You can watch parts 3 and 4 of 'Twin Peaks: The Return' right now
Fans have been waiting 26 years for a return to the tumultuous town of Twin Peaks and on Sunday night, they got that and a whole lot more. Many familiar faces were there, like Dr. Jacoby, Deputy Hawk and even the Log Lady, but so much of part one and two of Twin Peaks: The Return involved meeting new characters and learning new plot lines.
While the first two installments might've been enough David Lynch logic for even the most diehard fans to handle, for those who can't wait to dive back in, there is a way to keep watching. Parts three and four of the 18-episode season are currently available for streaming on Showtime Anytime for those who subscribe to the cable channel or Showtime Now for streaming-only subscribers.
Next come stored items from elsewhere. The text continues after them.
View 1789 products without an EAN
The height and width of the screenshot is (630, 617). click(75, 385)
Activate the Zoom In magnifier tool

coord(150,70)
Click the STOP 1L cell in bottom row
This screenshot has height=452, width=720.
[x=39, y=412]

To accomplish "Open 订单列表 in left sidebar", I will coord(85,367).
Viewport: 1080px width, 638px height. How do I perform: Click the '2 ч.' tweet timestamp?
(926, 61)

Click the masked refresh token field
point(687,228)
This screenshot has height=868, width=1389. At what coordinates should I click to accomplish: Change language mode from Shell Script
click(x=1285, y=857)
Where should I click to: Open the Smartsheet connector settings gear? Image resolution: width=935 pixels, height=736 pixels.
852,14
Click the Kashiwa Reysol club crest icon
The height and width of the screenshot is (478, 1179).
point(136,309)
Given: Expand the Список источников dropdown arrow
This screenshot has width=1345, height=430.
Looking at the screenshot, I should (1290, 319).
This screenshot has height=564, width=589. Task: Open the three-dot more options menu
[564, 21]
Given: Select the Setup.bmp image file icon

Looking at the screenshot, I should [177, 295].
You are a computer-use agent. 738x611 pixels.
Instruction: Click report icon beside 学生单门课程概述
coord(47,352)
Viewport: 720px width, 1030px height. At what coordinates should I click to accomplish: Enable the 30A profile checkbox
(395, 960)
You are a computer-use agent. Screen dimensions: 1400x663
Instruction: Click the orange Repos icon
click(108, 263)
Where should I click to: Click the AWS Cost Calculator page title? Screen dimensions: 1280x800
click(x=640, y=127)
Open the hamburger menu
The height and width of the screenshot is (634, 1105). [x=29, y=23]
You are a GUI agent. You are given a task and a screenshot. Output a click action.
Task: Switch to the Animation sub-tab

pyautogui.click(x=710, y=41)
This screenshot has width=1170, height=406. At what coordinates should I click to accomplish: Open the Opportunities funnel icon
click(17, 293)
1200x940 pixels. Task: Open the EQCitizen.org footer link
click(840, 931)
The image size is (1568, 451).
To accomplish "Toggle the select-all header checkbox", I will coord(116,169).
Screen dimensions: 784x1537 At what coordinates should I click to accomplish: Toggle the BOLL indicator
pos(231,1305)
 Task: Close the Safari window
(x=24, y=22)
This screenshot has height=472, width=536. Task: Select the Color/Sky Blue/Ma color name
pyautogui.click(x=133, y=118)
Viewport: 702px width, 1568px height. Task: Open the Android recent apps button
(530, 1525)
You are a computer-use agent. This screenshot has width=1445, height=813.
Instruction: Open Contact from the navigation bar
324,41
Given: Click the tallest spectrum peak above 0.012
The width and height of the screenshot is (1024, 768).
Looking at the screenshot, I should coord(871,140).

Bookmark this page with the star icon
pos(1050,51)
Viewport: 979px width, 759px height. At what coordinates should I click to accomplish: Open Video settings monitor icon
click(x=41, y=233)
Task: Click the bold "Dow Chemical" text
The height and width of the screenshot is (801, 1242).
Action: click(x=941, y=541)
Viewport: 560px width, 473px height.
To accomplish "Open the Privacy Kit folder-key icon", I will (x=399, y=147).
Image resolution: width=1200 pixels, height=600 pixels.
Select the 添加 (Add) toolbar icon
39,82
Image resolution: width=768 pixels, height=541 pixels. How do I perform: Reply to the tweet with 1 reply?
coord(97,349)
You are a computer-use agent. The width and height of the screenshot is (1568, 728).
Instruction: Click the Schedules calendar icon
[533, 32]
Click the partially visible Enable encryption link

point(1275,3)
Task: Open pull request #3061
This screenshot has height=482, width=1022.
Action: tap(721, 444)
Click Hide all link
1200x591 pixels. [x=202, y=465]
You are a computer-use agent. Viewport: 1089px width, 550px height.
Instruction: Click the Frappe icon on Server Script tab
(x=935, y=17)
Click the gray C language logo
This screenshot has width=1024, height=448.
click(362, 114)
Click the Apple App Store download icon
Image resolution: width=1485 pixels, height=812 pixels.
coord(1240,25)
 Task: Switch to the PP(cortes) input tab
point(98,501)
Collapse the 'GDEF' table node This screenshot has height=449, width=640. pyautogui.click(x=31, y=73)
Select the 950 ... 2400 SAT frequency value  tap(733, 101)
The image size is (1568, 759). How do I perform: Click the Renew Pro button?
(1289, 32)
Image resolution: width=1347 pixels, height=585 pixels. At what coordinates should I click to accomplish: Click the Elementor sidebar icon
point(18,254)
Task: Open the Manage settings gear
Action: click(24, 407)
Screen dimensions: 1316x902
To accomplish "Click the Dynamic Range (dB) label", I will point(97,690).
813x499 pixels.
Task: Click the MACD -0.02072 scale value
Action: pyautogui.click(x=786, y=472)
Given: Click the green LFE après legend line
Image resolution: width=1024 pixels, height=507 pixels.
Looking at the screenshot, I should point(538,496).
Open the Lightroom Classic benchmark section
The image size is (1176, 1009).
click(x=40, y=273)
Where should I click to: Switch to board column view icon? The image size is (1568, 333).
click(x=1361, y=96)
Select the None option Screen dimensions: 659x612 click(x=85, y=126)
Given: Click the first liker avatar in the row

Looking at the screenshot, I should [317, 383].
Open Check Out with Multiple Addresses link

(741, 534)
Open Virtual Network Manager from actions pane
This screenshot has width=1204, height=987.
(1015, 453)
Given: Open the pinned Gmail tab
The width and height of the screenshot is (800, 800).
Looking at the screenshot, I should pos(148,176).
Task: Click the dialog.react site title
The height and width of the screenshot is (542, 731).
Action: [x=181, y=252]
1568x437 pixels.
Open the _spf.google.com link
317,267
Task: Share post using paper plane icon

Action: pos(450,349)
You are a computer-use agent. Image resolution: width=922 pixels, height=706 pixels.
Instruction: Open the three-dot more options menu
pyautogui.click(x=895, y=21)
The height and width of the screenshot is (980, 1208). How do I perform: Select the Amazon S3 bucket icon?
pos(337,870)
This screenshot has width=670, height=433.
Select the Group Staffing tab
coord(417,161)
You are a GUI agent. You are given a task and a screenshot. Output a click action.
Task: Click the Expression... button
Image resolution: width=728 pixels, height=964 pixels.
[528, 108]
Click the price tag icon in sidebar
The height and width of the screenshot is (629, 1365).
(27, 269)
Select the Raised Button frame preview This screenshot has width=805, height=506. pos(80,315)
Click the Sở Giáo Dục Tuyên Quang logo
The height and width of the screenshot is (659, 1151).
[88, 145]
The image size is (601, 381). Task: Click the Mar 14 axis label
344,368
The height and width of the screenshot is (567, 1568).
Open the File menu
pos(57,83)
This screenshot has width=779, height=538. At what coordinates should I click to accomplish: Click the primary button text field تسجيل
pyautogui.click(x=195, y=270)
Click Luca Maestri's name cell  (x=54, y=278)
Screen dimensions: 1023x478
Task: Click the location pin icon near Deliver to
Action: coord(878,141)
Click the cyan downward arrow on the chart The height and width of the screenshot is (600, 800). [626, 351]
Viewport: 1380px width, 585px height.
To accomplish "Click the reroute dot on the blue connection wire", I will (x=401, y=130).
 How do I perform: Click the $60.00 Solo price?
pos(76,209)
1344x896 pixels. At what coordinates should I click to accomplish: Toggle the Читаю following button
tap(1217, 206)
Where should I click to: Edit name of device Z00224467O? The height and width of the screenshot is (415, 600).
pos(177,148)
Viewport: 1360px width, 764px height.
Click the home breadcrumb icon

The Showtime online site makes it easy to sign up for Showtime streaming services through a cable provider or the Showtime app, which is helpful for all those millennial fans who no longer use cable. Considering the buzz surrounding the return of Twin Peaks, it's a pretty brilliant way to reel in new users.
Here are just nine of the many questions parts one and two sparked that could conceivably be answered in parts three and four:
1. Why does that glass box time-space portal exist in New York City, and who created it?
2. Who plays Lucy and Deputy Andy's 24-year-old son?
3. What in the heck is that electrified brain-tree monster, and will it be a mainstay of the Black Lodge?
4. Why is Dr. Jacoby ordering shovels and other digging supplies?
5. What did Laura Palmer mean about being dead and yet alive?
6. Was Bill Hastings really framed for the murder of librarian Ruth Davenport?
7. Why did that weird monster apparition in the glass box break free and kill that couple having sex?
8. Is the good Dale Cooper now lost in the time-space continuum wormhole?
9. Why is Dale Cooper's evil version hacking into the FBI mainframe?
It's unlikely all these things will be explained in the following two parts of Twin Peaks: The Return, but some possible answers should soon become clearer, as was the case with the original series. Even though Lynch can be a painstakingly slow storyteller, he is deliberate when it comes to revealing information.
But then again, who knows? Lynch might keep audiences on the hook until the very end, trapped in a Black Lodge of suppositions and crazy theories. The only way to find out what tortures are in store for characters and audiences alike is to keep watching.